Присев на корточки, я с минуту почесывал ему за ушком, мысленно пролистывая при этом свою жизнь. Два месяца назад я был полицейским детективом с амбициями, планировал поступить в академию ФБР. Понятно, я бы и так работал по линии антитеррора, но у меня даже мысли не имелось, что я нежданно-негаданно заделаюсь, по сути, тайным агентом. До сих пор все это кажется слегка нереальным, если не сказать, нелепым. Кто я такой, в конце концов? Так, обычный работяга из Балтимора, ну, мал-мал знакомый с джиу-джитсу и еще кое с чем, умею стрелять из всего на свете. Эка невидаль. Как вдруг я взял и попал в эту обойму? Почему так сложилось? Кобблер игриво куснул меня за палец и заурчал вдвое громче.
Когда я распрямлялся, комната вдруг словно вскружилась волчком. Кто-то будто одним вдохом высосал из меня адреналин. Усталость навалилась, как рухнувшая стенка, и в душевую я не вошел, а буквально проковылял. На мне все еще было замызганное тряпье, в котором я удирал от ДВБ, и в свете происшедшего с той поры розой я точно не пах. Раздевшись, я врубил душ так, что впору свариться, но не успел шагнуть под вожделенную струю, как в дверь постучали.
Чертыхнувшись, я наспех обмотал вокруг пояса полотенце и рывком открыл дверь, думая послать подальше или кого-нибудь из своего «Эха», или даже Руди. Но глухой рык перерос в улыбку. Там стояла Грейс Кортленд. Своими зелеными глазищами она с картинной неспешностью, оценивающе оглядела мою, можно сказать, неодетую фигуру.
— Ой. А я тут в душик собирался, — залебезил я. — Поверь, мне не мешало бы.
— Мешало, не мешало, — сказала она с язвительной улыбкой. — Что я, грязнуль не видела? У меня, может, одни грязные мысли на уме. Как раз сейчас.

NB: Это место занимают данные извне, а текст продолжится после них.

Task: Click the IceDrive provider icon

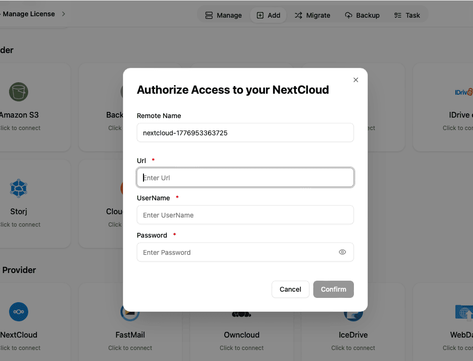Action: tap(353, 312)
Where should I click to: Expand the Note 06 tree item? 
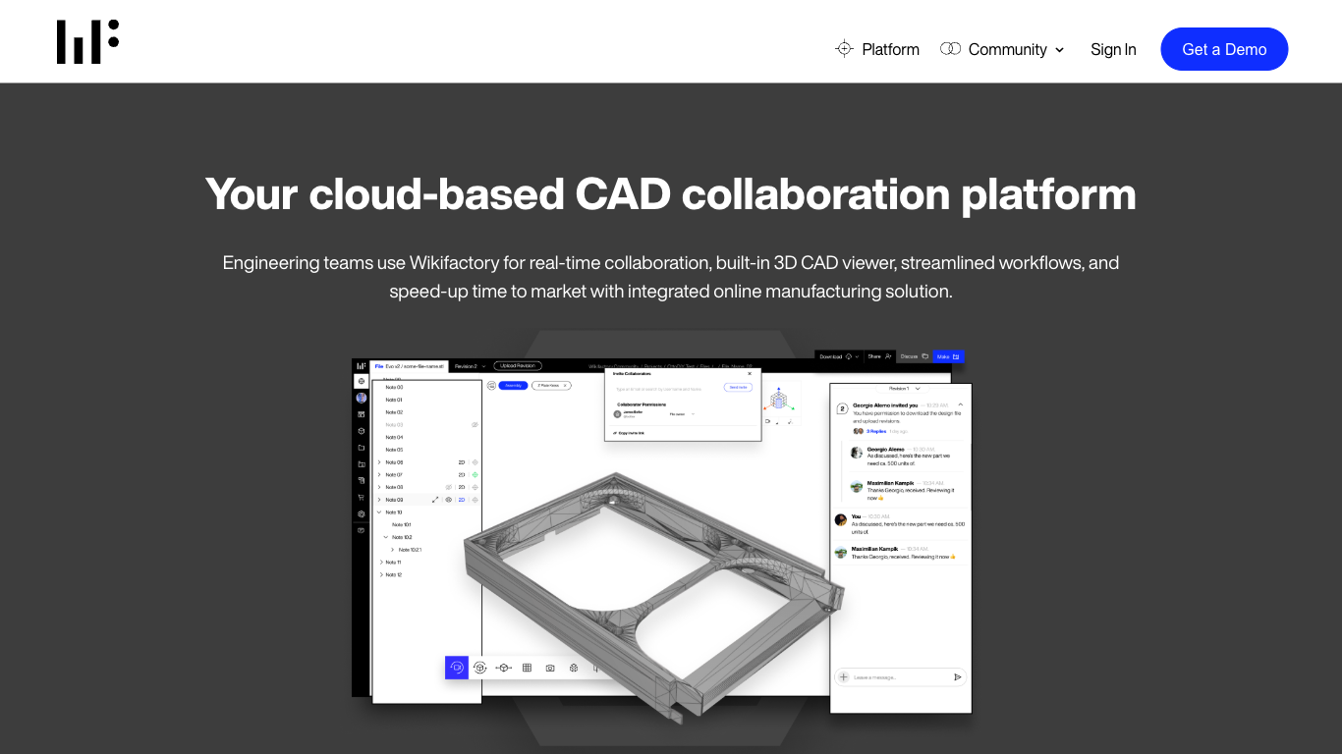(380, 462)
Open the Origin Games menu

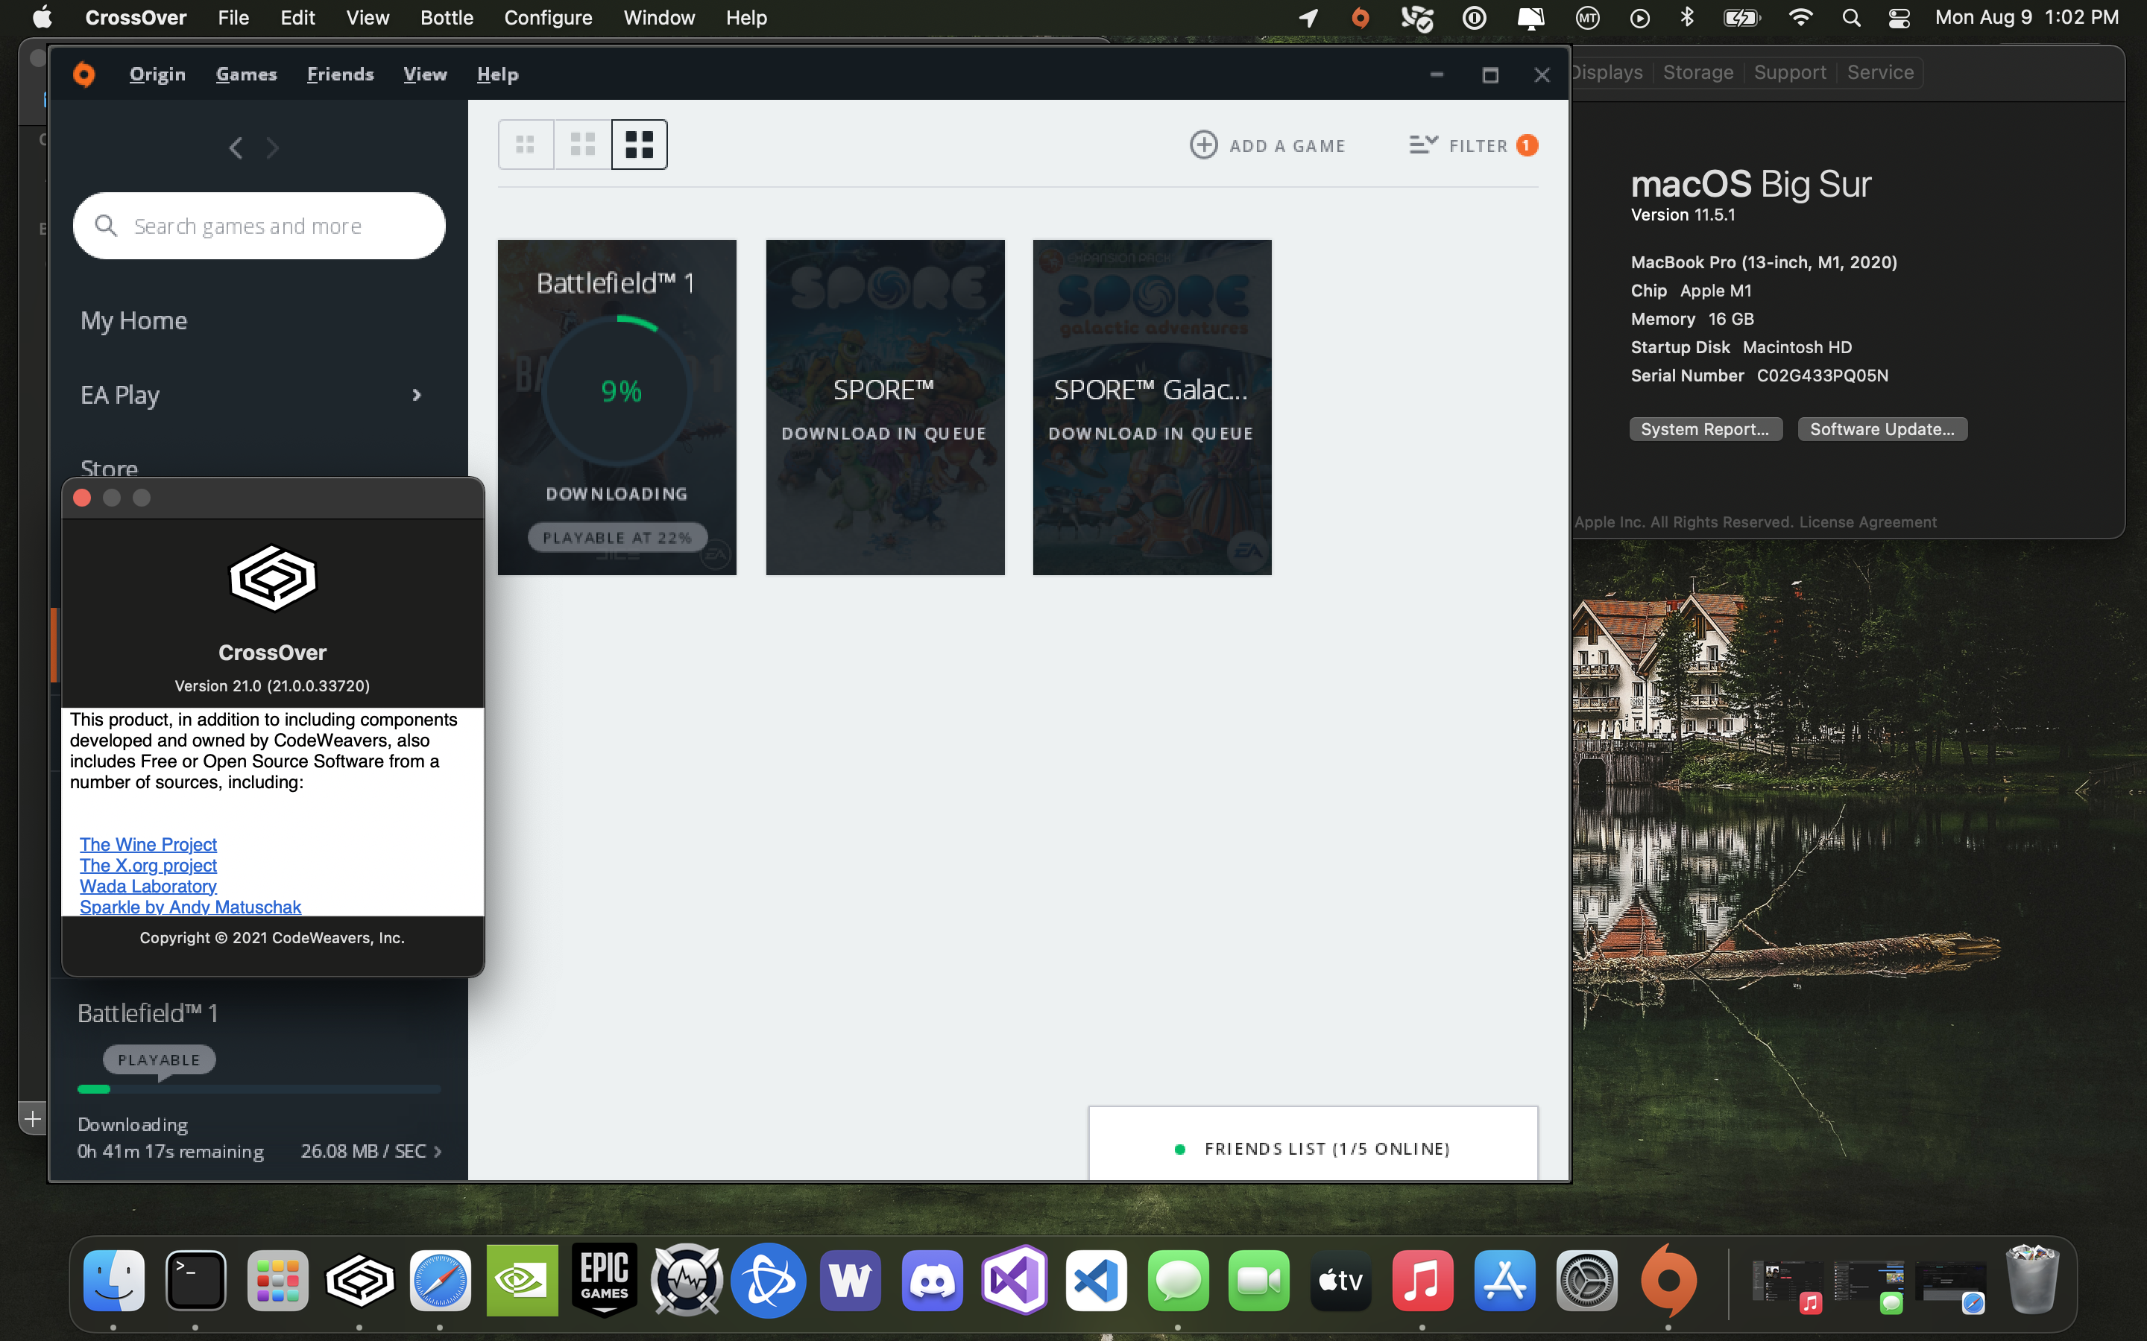246,72
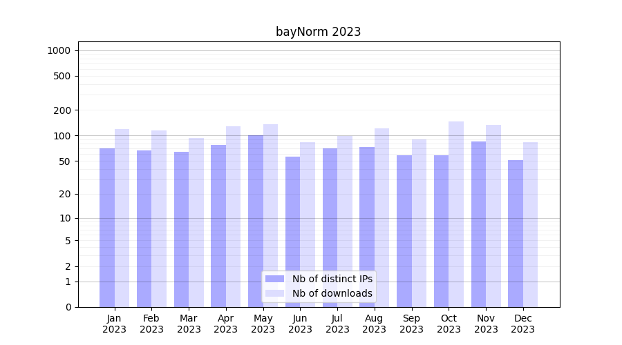This screenshot has height=345, width=622.
Task: Click the Apr 2023 x-axis label
Action: [226, 324]
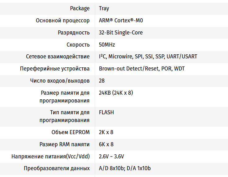Click the I²C, Microwire, SPI interfaces value
228x177 pixels.
pyautogui.click(x=148, y=57)
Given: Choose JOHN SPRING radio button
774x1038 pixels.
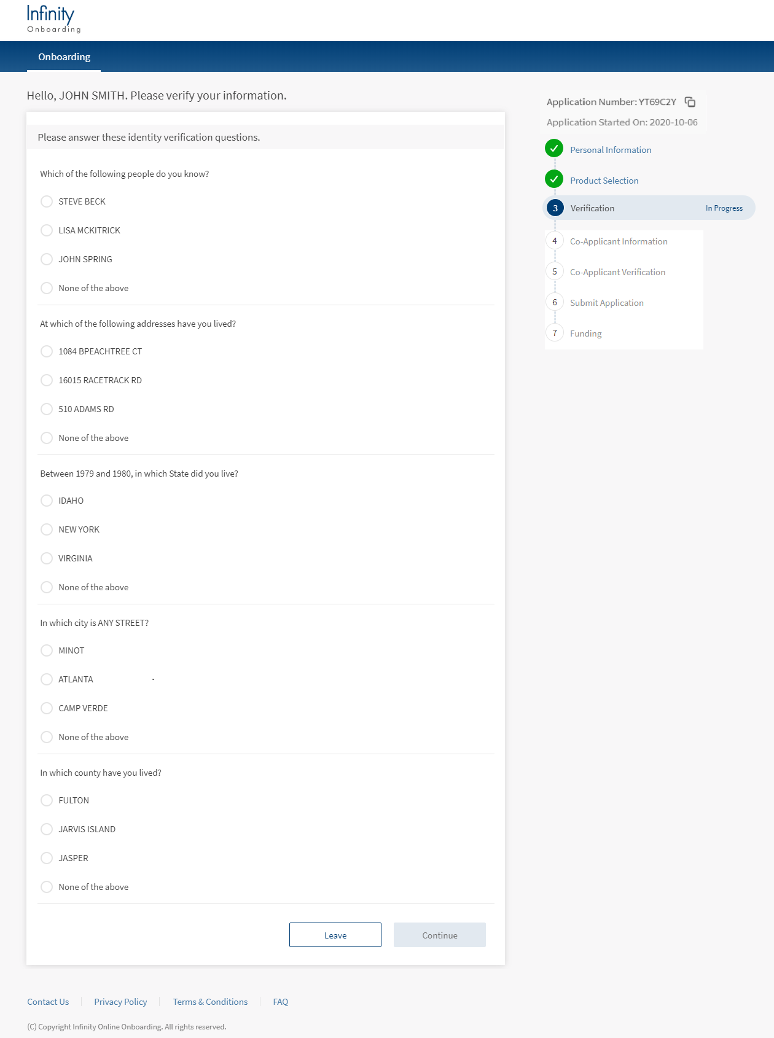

Конспиративно оглядев в оба конца коридор — не идет ли кто, — Грейс втолкнула меня внутрь и, заскочив следом, заперла за собой дверь. Я притянул ее к себе, и мы слились в поцелуе таком жарком, что казалось, вокруг вот-вот воспламенится воздух. Одной рукой она помогала мне справиться с пуговицами ее униформы, другой развязывала узел на моем полотенце. Предметы одежды причудливо стелились за нами от самой двери. Наконец я разделался с крючками ее бюстгальтера, и Грейс, нетерпеливо его стряхнув, прижала меня к стене.